Page »
━━━━━━━━━━━━━━━━━━━━
This is a bit like the members of the Manhattan Project saying they didn’t take any responsibility for the atomic bomb being detonated because they just split the atom. One wonders whether any of them will ever have an Oppenheimer moment where they tell themselves, “Now I am become death, the destroyer of speech.” Given that they’re from Berkeley, probably not. After all, they probably view this as having far greater moral impact than the atomic bomb.

Another problem with the “scalable detection” system, unmentioned in the article, is that hate-speech euphemisms can often be reclaimed by those who detest them. One which Twitter or Reddit users might be familiar with is the use of triple-parentheses around Jewish or Jewish-sounding names popularized by members of the alt-right.

The practice was originally used to imply typically rebarbative Jewish conspiracies of power, but soon Jewish social media users — and even non-Jewish social media users looking to make a point about the foolishness of the alt-right and to identify with the targets of anti-Semitic hate — would put the parentheses around their own names.

While we’re unlikely to see something as mephitic as “Shrinky Dinks” reclaimed by the Jewish community, the article doesn’t make it clear just how an instance like the triple-parentheses would be dealt with by the “scalable detection” system, if it could be dealt with at all. In a case like that, it would seem difficult unless the system were to assign different classes of people along the political spectrum a likelihood of committing hate speech — and that’s another problem, provided we can still use the word “problem.”
━━━━━━━━━━━━━━━━━━━━
Excerpted records »
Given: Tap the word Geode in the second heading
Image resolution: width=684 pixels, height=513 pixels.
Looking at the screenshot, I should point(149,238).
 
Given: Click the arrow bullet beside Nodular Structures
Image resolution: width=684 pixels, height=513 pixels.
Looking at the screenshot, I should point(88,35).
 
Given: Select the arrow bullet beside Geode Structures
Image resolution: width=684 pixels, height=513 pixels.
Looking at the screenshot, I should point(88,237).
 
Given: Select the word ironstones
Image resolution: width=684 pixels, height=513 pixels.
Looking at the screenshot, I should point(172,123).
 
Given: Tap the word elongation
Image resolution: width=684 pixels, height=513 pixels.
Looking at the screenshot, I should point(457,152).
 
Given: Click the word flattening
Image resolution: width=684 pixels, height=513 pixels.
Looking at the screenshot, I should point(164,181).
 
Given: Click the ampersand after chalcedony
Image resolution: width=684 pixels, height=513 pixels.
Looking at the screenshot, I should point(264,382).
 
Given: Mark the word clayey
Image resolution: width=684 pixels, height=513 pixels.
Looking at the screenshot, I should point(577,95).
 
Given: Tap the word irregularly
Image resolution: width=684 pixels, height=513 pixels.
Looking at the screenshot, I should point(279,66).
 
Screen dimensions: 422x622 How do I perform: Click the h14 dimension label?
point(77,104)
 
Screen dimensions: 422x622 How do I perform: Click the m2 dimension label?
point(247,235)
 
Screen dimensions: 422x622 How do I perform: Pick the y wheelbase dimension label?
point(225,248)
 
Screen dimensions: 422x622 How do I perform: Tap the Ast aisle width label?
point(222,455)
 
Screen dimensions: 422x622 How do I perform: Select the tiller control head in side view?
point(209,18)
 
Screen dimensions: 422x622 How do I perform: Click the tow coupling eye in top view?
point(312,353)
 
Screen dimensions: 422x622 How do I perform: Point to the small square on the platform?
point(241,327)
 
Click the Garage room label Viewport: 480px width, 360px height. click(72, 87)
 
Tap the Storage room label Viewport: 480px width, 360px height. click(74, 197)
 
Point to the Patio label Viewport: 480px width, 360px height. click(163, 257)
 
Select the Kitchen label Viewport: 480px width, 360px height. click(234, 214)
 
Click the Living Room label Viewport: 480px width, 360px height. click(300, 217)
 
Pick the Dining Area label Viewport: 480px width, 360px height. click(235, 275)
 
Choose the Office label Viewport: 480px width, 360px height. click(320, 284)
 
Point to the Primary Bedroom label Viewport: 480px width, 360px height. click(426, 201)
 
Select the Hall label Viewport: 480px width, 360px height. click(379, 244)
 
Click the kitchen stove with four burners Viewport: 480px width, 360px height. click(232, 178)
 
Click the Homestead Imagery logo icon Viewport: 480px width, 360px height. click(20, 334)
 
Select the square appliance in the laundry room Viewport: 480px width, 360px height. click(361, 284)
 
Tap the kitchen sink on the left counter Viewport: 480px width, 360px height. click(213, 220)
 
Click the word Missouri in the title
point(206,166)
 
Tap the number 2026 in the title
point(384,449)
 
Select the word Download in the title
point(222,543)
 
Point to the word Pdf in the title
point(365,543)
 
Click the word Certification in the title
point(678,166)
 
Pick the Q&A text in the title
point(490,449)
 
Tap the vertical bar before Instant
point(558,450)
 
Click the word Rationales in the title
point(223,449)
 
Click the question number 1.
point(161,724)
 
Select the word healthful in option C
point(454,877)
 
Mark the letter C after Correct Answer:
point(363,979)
━━━━━━━━━━━━━━━━━━━━
To-do list »
A – In the hate-speech detection piece, what practice did members of the alt-right popularize?
B – Continue the commentary on the "scalable detection" system for hate speech from the point where it ends.

Responses for each task »
A – Putting triple parentheses around Jewish or Jewish-sounding names.

B –
Furthermore, see if you can identify the problem here, or at least identify bold text while I identify it: “D-Lab initially enlisted ten students of diverse backgrounds from around the country to ‘code’ the posts, flagging those that overtly, or subtly, conveyed hate messages. Data obtained from the original group of students were fed into machine learning models, ultimately yielding algorithms that could identify text that met hate speech definitions with 85 percent accuracy, missing or mislabeling offensive words and phrases only 15 percent of the time.”

Granted, this is still in what seems to be an early trial phase, but first, this assumes the lack of subjectivity in terms of “offensive words and phrases.” Second, they still missed by “only” a solid 15 percent on the very shaky assumption of an objective standard.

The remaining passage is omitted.